Anpassung von Pilzen an Umweltbedingungen
- Salzstress,
- Hypoxie,
- Reaktive Sauerstoffspezies
Sekundärmetabolite aus Pilzen als Leitstrukturen für Anwendungen im Pflanzenschutz und in der pharmazeutischen Industrie.
Biotechnologisch interessante Hefen
- Neue Starterkulturen für die Önologie
- Neue Hefeenzyme für die Önologie
- Antagonistische Hefen als „Biocontrol“-Organismen im Pflanzenschutz
Für unsere Forschung werden traditionelle Methoden der Mikrobiologie, Verfahrenstechnik und analytischen Chemie ebenso eingesetzt wie moderne Methoden der Molekularbiologie und der Bioinformatik . Zu den eingesetzten Methoden gehören:
Mikrobiologie: Kultivierung und Fermentation von Mikroorganismen; Isolierung von Mikroorganismen; Charakterisierung antagonistischer Interaktionen; Untersuchung von Stoffwechseleigenschaften; Optimierung und Upscaling von Fermentationen
Analytik: präparative und analytische HPLC zur Reinigung/zum Nachweis von Wirkstoffen, HPLC-MS zur Identifizierung von Sekundärmetaboliten, GC/GC-MS
Molekularbiologie: PCR, qPCR, Amplifizierung und Klonierung von Genen, Southern-/Northern-/Western-Blotting, Generierung von loss-of-function Mutanten, Expression von Proteinen, Manipulation von regulatorischen Elementen
Protein-Biochemie: SDS-PAGE, native PAGE, 2D Elektrophorese, isoelektrische Fokussierung, Flüssigchromatographie (Ionenaustausch-, Gelfiltration-, Affinitätschromatographie u. a.), enzymatische Analysen, Protein Identifikation und Proteomics (in Kooperation mit Herrn Prof. Dr. Tenzer).
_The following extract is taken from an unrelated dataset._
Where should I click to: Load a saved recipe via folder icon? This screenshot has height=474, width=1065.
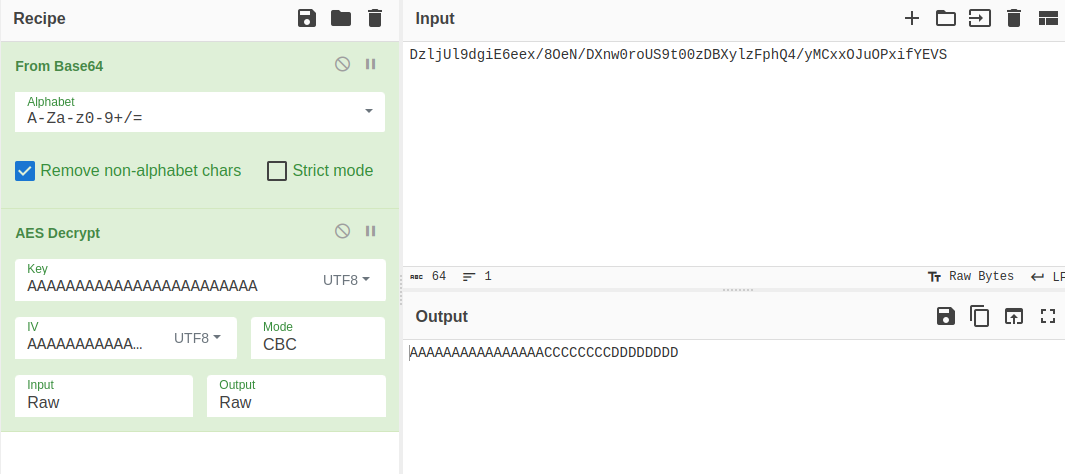(x=341, y=18)
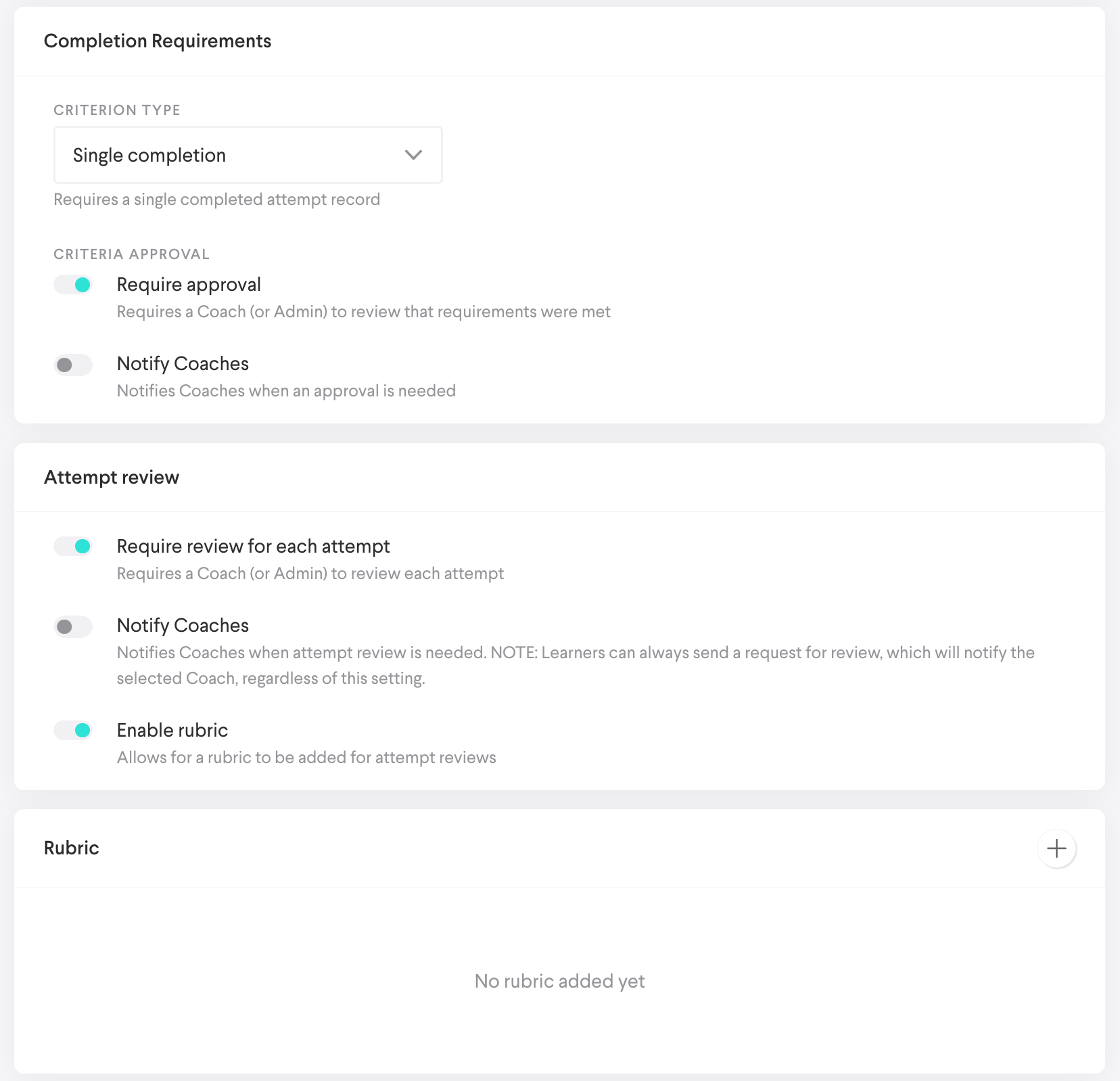Enable Notify Coaches toggle under Criteria Approval
The image size is (1120, 1081).
click(73, 365)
Bioinformatik: Statistik für Mikroarray Analysen inklusive Haplo Insufficiency Profiling, de novo Genom Assemblierung für monokaryotische und dikaryotische höhere Pilze, ORF Suche und funktionelle Genom Annotation, Untersuchung der genetischen Grundlagen von Sekundärmetabolit Biosynthesewegen, vergleichende Genomanalysen (Synteny) und Transcriptomics in Form von Miroarray und RNA-Seq Analysen.